Regia di Martin Brest vedi scheda film
Da molti è stato bollato come l'archetipo del film fracassone made in USA. Da altri è invece ricordato come il trampolino di lancio di un comico di razza quale Eddy Murphy.
Ma "Beverly Hills cop", pur non essendo un capolavoro nel senso più puro del termine, è senza dubbio uno dei film simbolo degli anni '80, se non altro perchè segna una "rottura" rispetto al passato.
Il film di Brest ha infatti tracciato un solco indelebile che lo porta a distanziarsi dai canoni e dagli snodi narrativi tipici del poliziesco classico, assimilabile ai vari Callaghan ed epigoni.
Se fino agli anni '70 l'asse portante del genere era da rintracciarsi nella marcata (e spesso iperrealista) violenza e nella figura dell'eroe-giustiziere che finge di accettare le regole del sistema per poi perseguire, in violazione delle stesse, i propri scopi, ora lo stesso è modellato su quelle che sono le nuove esigenze del pubblico pagante. E quindi avremo battute a raffica che stemperano le dosi massicce di sangue e pallottole, una colonna sonora martellante condita di successi pop/rock dell'epoca, combattimenti ipercinetici e ad alto tasso di spettacolarità, cattivi che non fanno più paura ma risultano soltanto macchiette pronte a essere sbeffeggiate.

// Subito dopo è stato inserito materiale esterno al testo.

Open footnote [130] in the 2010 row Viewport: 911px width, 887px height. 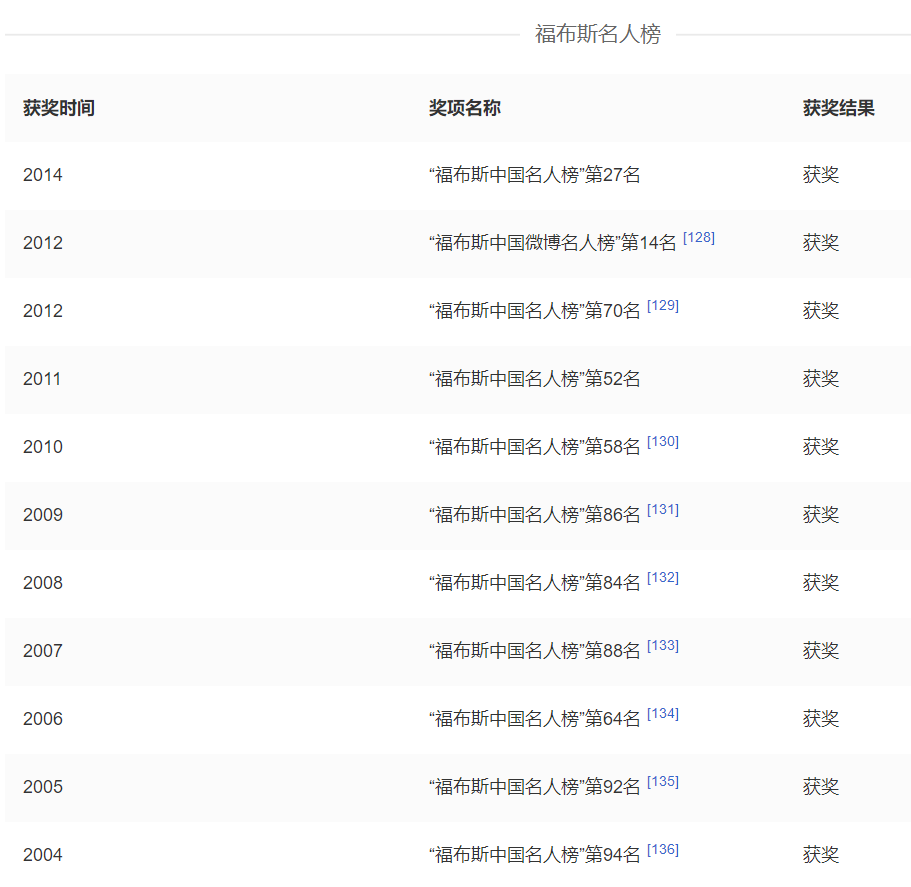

Una formula vincente che ha reso la pellicola una fonte di ispirazione per un certo tipo di cinema tanto in voga negli anni' 80 e '90; cinema redditizio ad uso e consumo del box office, che non sarebbe mai emerso senza il contributo determinante di due personalità: da una parte il duo di produttori Don Simpson e Jerry Bruckheimer, futuri re dell'action hollywoodiano; dall'altra Eddy Murphy, che con la sua comicità logorroica e nevrotica si prende sulle spalle la storia portandola verso vette insperate. Facendoci pure dimenticare anche alcune pecche quali una certa schematicità/semplicità dell'intreccio e uno scarso approfondimento delle psicologie. Quando si dice "potere della risata".